Meluruskan Mitos dan Fakta Gempa Bumi yang Sering Salah Dipahami Publik

Di tengah kerentanan wilayah Indonesia terhadap aktivitas tektonik, informasi keliru mengenai gempa bumi sering kali tersebar luas di tengah masyarakat.
Banyaknya klaim yang tidak berdasar, mulai dari cuaca panas sebagai penanda hingga metode penyelamatan diri yang sudah tidak relevan, menuntut kita untuk bersikap kritis.
Memahami perbedaan antara mitos dan fakta menjadi dasar bagi kesiapsiagaan bencana yang lebih baik.
Pertama, terkait klaim cuaca ekstrem, seperti suhu panas atau hujan deras, sebagai pertanda gempa. USGS, lembaga survei geologi Amerika Serikat, menegaskan bahwa tidak ada korelasi ilmiah antara kondisi cuaca di permukaan dengan pergerakan lempeng di bawah tanah.
Gempa bumi terjadi akibat pelepasan energi di kedalaman beberapa kilometer yang tidak dipengaruhi oleh fluktuasi cuaca harian yang kita rasakan.
Kedua, anggapan bahwa hewan dapat memprediksi gempa dengan akurasi tinggi. Perilaku tidak lazim pada hewan sering dikaitkan dengan kemampuan sensorik mereka yang lebih peka terhadap getaran awal, namun hal ini tidak bisa dijadikan instrumen prediksi ilmiah yang konsisten.
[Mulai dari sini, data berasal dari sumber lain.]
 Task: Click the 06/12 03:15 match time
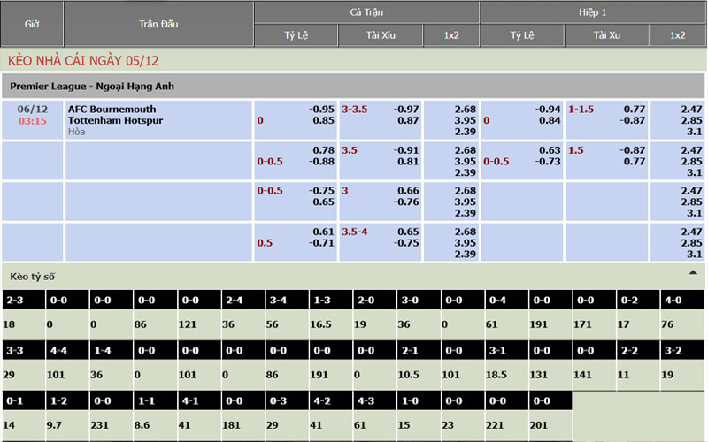pyautogui.click(x=32, y=115)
Ketiga, kekhawatiran bahwa gempa kecil merupakan pembuka bagi bencana yang lebih besar. Meskipun para ahli dapat memetakan sejarah sesar, waktu dan besaran gempa di masa depan hingga kini belum dapat ditentukan secara pasti oleh metode apa pun.
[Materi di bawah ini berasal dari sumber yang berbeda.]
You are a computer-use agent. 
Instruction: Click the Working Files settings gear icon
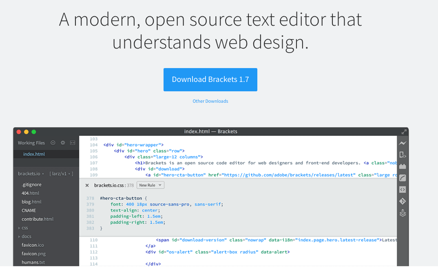63,143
Keempat, mengenai mitos prediksi gempa. Hingga saat ini, teknologi global belum mampu memprediksi lokasi, waktu, dan kekuatan gempa secara tepat, sehingga klaim di media sosial mengenai prediksi gempa harus disikapi dengan bijak.
Kelima, prosedur keselamatan di ambang pintu sudah ditinggalkan oleh para ahli. BMKG saat ini lebih menekankan protokol Drop, Cover, and Hold On, yakni merunduk, lindungi kepala dan leher, serta berlindung di bawah meja yang kokoh.
Keenam, berlindung di bawah meja adalah langkah yang justru disarankan untuk menghindari jatuhnya material bangunan seperti plafon atau lampu. Berlari keluar saat guncangan masih berlangsung justru meningkatkan risiko cedera akibat kejatuhan benda dari ketinggian.
Ketujuh, konsep Triangle of Life sering disalahartikan sebagai prosedur universal. Padahal, keselamatan sangat bergantung pada kondisi bangunan dan lingkungan spesifik di sekitar kita.
Terakhir, mitos bahwa wilayah yang tenang dalam waktu lama pasti akan segera diguncang gempa besar. Istilah seismic gap memang ada dalam dunia geologi, namun hal itu berfungsi sebagai indikator potensi jangka panjang, bukan kalender pasti kapan gempa akan terjadi.
Memahami poin-poin tersebut membantu masyarakat menghindari kepanikan yang tidak perlu akibat informasi menyesatkan. Fokus utama seharusnya terletak pada kesiapsiagaan mandiri dan edukasi mitigasi yang berbasis pada panduan lembaga resmi seperti BMKG.